SOCHI -- Bob Costas is returning to host the Olympic Games.
The longtime NBC primetime host was back at NBC's Olympic studios at the International Broadcast Center in Sochi on Sunday prepping for his assignment after missing six days of broadcasts with what he described as a viral eye infection. He will resume his primetime and late night hosting duties on Monday night. Matt Lauer, who filled in for Costas, last week, will host both programs Sunday.
Costas's absence on NBC's Olympic coverage broke a streak of 157 consecutive primetime appearances for the anchor on NBC's Olympic coverage between the Summer and Winter Games. Costas alerted viewers to his eye condition early in the Sochi coverage and eschewed contact lens for glasses while on the air. He had the infection treated by doctors NBC brought with them to Russia, but was unable to appear on air.
"It was becoming increasingly noticeable and uncomfortable, but if it was just that, I would have continued," Costas said last week. "We in broadcasting are lucky to have the jobs we do, and at one time or another, we've all gone on the air feeling less than our best. The difference is that last night and into this morning, it got to the point where, as a practical matter, I simply couldn't do my job because my eyes had become so blurry, watery and sensitive to light.
"If it was just discomfort, I'd be there. I'm receiving excellent treatment ... it's a viral infection, and all you can do is try to manage the symptoms while the virus runs its course."
NBC used Lauer and Meredith Vieira as replacements in Costas's absence. Why morning show veterans as opposed to a sports department staffer such as Rebecca Lowe, Al Michaels or Dan Patrick?
"As I’ve said we’ve got no shortage of candidates," said NBC Olympics executive producer Jim Bell, a former top executive of NBC's Today show, speaking to a handful of reporters on Friday. "Many of them are already working for us on the air, and I think that was really one of the considerations ... Meredith's schedule was a little bit looser so that’s why, and obviously, we have a relationship and have worked together ... So that made it a relatively easy decision and allowed us to keep the other parts of the operation running smoothly without needing to disrupt any other of the other day parts that we have or any shows that anyone else is doing.”
NBC Sports chairman Mark Lazarus said he had been checking in with Costas every day in Sochi.
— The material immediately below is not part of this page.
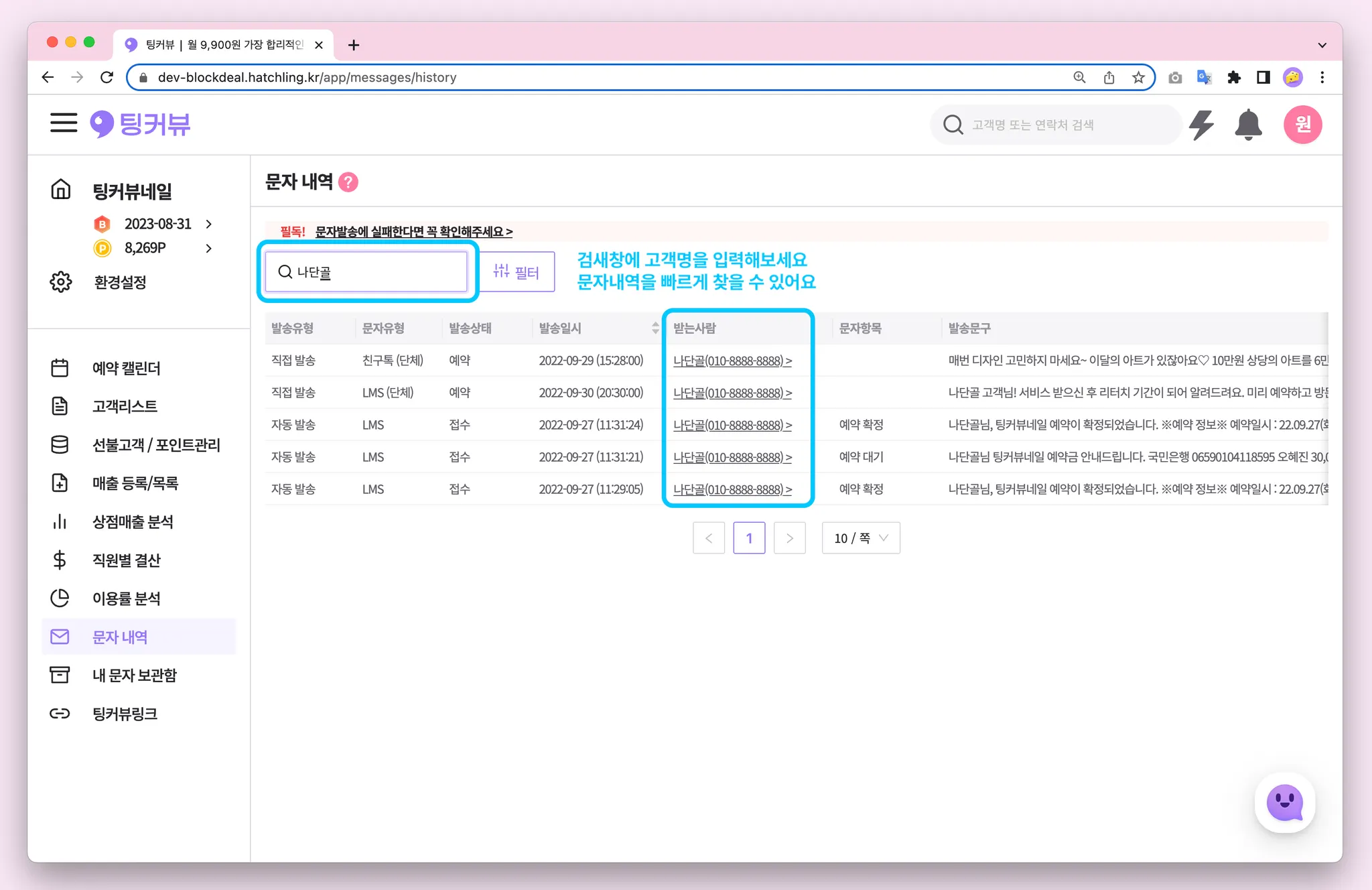Open the hamburger menu icon
The width and height of the screenshot is (1372, 890).
pos(64,123)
"Bob did the first couple of days playing hurt and then regressed to the point where it was difficult for him to see and read and take light," Lazarus told SI.com on Sunday. "He became not an option. I've been hopeful every morning that he would be coming back that day. As nice as the hotel is here for us, it's not a place you want to sit around for five days."
An NBC spokesperson said Costas will wear glasses on the air tomorrow night. On Sunday he was testing his eyes and seeing how the lights affected them. Costas was at the International Broadcast Center on Sunday for about two hours, including time spent in meetings.